> [DIRECTIONS]
**1)** In the column on pacing, what word do the Pathfinder books often use for the feeling a game master tries to capture?
**2)** Reproduce the part of the pacing column that begins at the words "Today, I’d like" and ends after "the perfect word.".

> [SELECTION]
■ ■ ■ ■ ■ ■ ■

This column is a way for me to explore what I’m doing, what’s working, what’s not working, what I can do better, and I hope it will be of interest to others as well.

Today, I’d like to talk about the importance of pacing.

Pacing is something that’s very hard in any medium, but throw seven people in a room together and try to get a cinematic feel out of things and you’re going to need a lot of practice. The Pathfinder books often refer to that feeling you’re working to capture as “cinematic” and I think that’s the perfect word.

The beginning of a session gives you a little bit of lead time to work with, where players are extra focused and willing to give you the benefit of the doubt to build to a climax. The same is true in a movie. More often than not, the first act in a movie is watching the main characters acclimate to their environment and the problem before them. They’re given the hook and they act from there. Movie viewers (like players) will grant that leeway as long as the information they’re being presented with is going to pay off later.

■ ■ ■ ■ ■ ■ ■

> [DATASET CONTENT]
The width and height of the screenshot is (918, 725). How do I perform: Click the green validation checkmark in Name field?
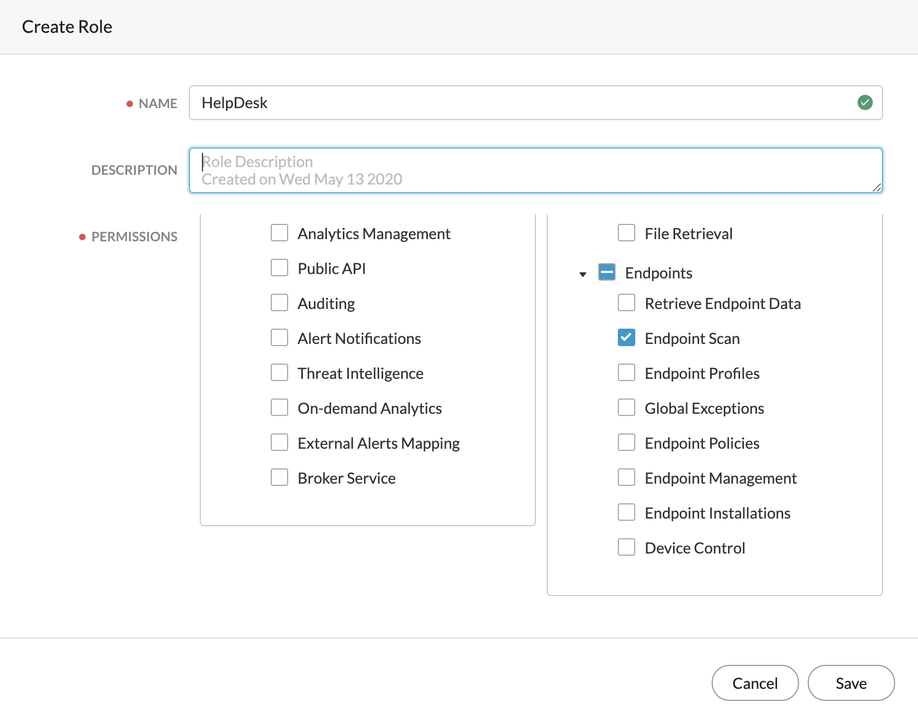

■ ■ ■ ■ ■ ■ ■

> [RESULTS]
**1)** They call it "cinematic."

**2)**
Today, I’d like to talk about the importance of pacing.

Pacing is something that’s very hard in any medium, but throw seven people in a room together and try to get a cinematic feel out of things and you’re going to need a lot of practice. The Pathfinder books often refer to that feeling you’re working to capture as “cinematic” and I think that’s the perfect word.